WHAT TO DO:
Please name the registry whose analysis, according to the article below on anticoagulation in pulmonary arterial hypertension, appears in this issue of Circulation.

EXERCISE PASSAGE:
—————
Whither Anticoagulation in Pulmonary Arterial Hypertension?
Author(s) -
Robert P. Frantz
Publication year - 2015
Publication title -
circulation
Language(s) - English
Resource type - Journals
SCImago Journal Rank - 7.795
H-Index - 607
eISSN - 1524-4539
pISSN - 0009-7322
DOI - 10.1161/circulationaha.115.019651
Subject(s) - medicine , pulmonary hypertension , warfarin , intensive care medicine , thrombosis , battle , pulmonary embolism , cardiology , archaeology , history , atrial fibrillation
Despite availability of a burgeoning array of therapies for pulmonary arterial hypertension (PAH), including agents targeting the prostaglandin, endothelin, and nitric oxide pathways, long- term outcome remains of concern. Providers therefore seek to leverage every possible advantage in the battle to prolong the lives of these compelling patients. Historically that effort has included the use of warfarin, based upon the pathophysiologic concepts of the potential role of in situ thrombosis and/or superimposed thromboemboli in disease progression, and buttressed by early nonrandomized analyses of factors impacting patient outcome. Warfarin anticoagulation has been such a dogmatic component of the approach to PAH that the precarious evidence base upon which it rests may be underappreciated. In this issue of Circulation, an analysis from the Registry to Evaluate Early and Long-Term Disease Management in PAH (REVEAL) appears to have further eroded the rather wobbly legs of that base(1). The REVEAL registry is the largest PAH registry ever developed, and has been mined for an astonishing array of useful analyses including changing demographics of PAH, temporal trends of treatment and outcome, and development of prognostic tools. This registry owes its success to a highly motivated, collaborative team, dedicated and sophisticated statistical support, and proper funding. However, registry based forays into analysis of the impact of specific treatment on outcome is of course fraught with well-known hazards. Statistical methods can to some extent correct for known confounders such as disease severity, but other confounders may be unknown or difficult to take into account (e.g., disease trajectory; patient compliance). Yet in the persisting absence of randomized trials of anticoagulation in PAH, registry based analyses remain the best available source of information in this regard.
—————
SUPPLIED INFORMATION:
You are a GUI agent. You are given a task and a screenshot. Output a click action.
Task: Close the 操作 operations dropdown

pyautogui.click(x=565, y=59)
—————
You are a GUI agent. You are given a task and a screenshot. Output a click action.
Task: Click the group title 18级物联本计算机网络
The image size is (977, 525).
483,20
—————
RESPONSE FOR THIS EXERCISE:
The Registry to Evaluate Early and Long-Term Disease Management in PAH (REVEAL).